Скрипка некроманта (Трускиновская) - страница 19

— Кто будет объявлять номера? — спросила она.

— Я сам, сударыня.

— Очень хорошо, вы представительный мужчина! Первым номером у нас дуэт Каролины и графа Робинзона из «Тайного брака». Каролина — я, Робинзон — синьор Сильвани.

Маликульмульк сверился с бумажкой, куда заранее записал все номера, и кивнул. Аннунциата улыбнулась ему.

Лакеи быстро расставили стулья, любители музыки уселись, в первом ряду были, разумеется, их сиятельства. Маликульмульк объявил дуэт, и концерт начался.

Певцы пели именно так, как положено в гостиных, не форсируя голос, не впадая в чрезмерную патетику. Маликульмульк читал по бумажке, добавляя обязательные комплименты: «наша очаровательная гостья… известный всей Европе тенор… блистали при дворе покойного французского короля…» Аплодисменты были беззвучные — это не балаган на эспланаде, это прием в Рижском замке.

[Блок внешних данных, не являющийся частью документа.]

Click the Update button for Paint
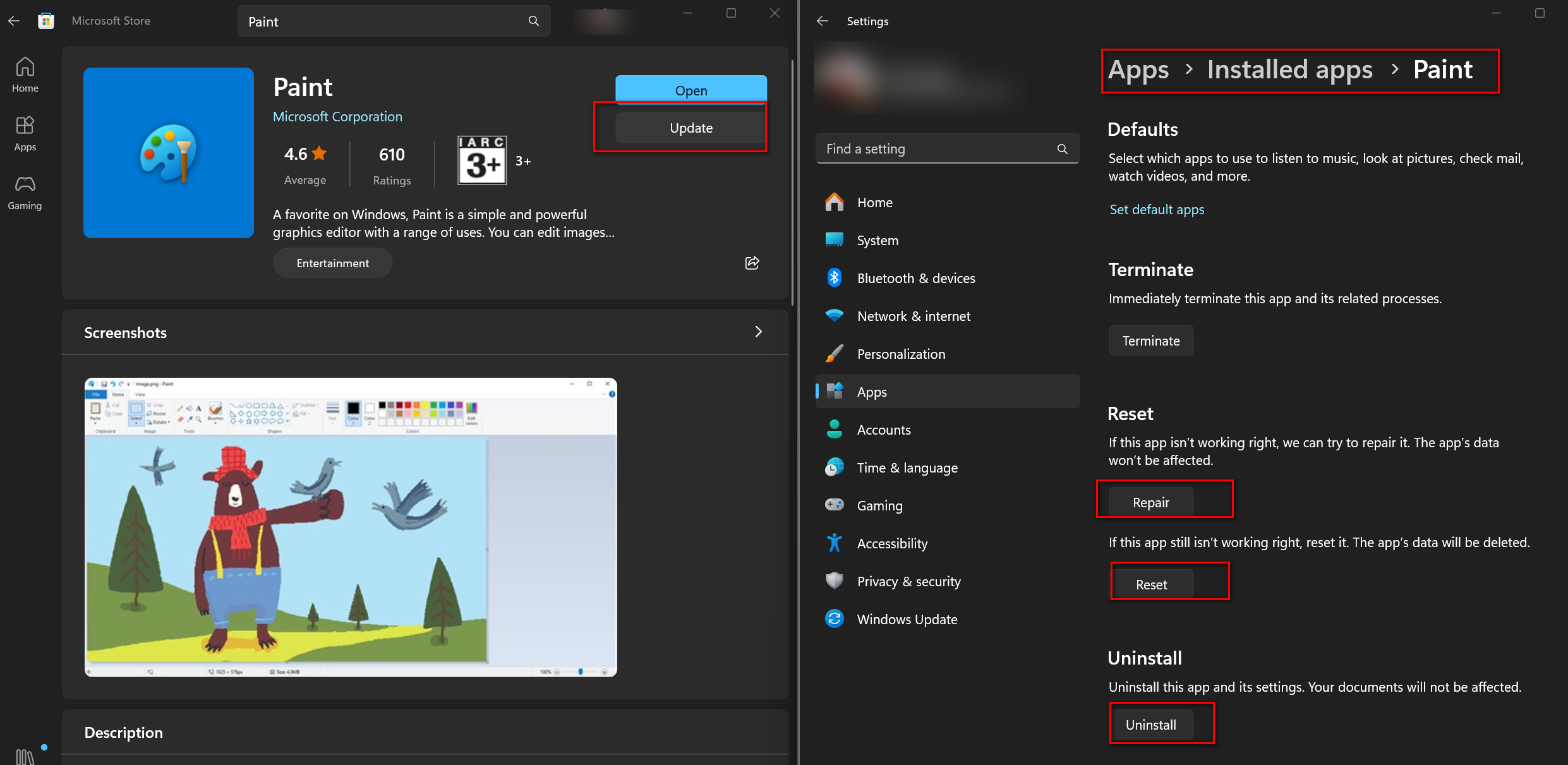 click(691, 128)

Наконец дошло и до дивного дитяти. Никколо вышел без всякого стеснения со скрипкой под мышкой и приготовился играть, но начал не сразу — собирался с силами, с духом, с памятью, наверно. Маликульмулька поразили невероятно растянутые пальцы мальчика, лежащие на грифе скрипки, и как-то диковинно вывернутый вправо локоть под скрипкой. Самому ему такое и в голову бы не пришло — но он сообразил, для чего это потребно: чтобы легко и непринужденно переходить от низких к высоким позициям. Стоял Никколо тоже своеобразно — не так, как все знакомые Маликульмульку скрипачи, слегка расставив ноги и опираясь одинаково на обе. Нет, мальчик и тут изобрел свое — он опирался на левую ногу, правая была выставлена вперед и даже чуть присогнута.

Старик Манчини стоял в полудюжине шагов от него, рядом с квартетом, и держал кружку с питьем — на всякий случай.

Никколо начал со знаменитых скрипичных сонат Арканджело Корелли, знакомых Маликульмульку — и одновременно незнакомых, потому что мальчик усложнил их всякими мелкими, но очень заметными кундштюками — это были шалости виртуоза, все сверкающие двойные ноты, рулады, стаккато, пиццикато левой рукой. Затем последовали не менее известные дилетантам этюды профессора Парижской консерватории Родольфа Крейцера. Сам скрипач-виртуоз, он собрал в них множество трудных пассажей. Но Крейцер принадлежал к французской классической скрипичной школе, а Никколо Манчини — нет, его исполнение было неожиданно страстным, взволнованным, как будто кундштюков, требующих внимания, в этой музыке не было вовсе. Никколо не блистал техникой — он собственной ловкости, пожалуй, сам не замечал, впав в какой-то почти божественный экстаз.

Доиграв последний этюд, мальчик поклонился. Так и было задумано — чтобы дать ему отдохнуть, по плану полагалось несколько вокальных номеров. Но княгиня расстроила план.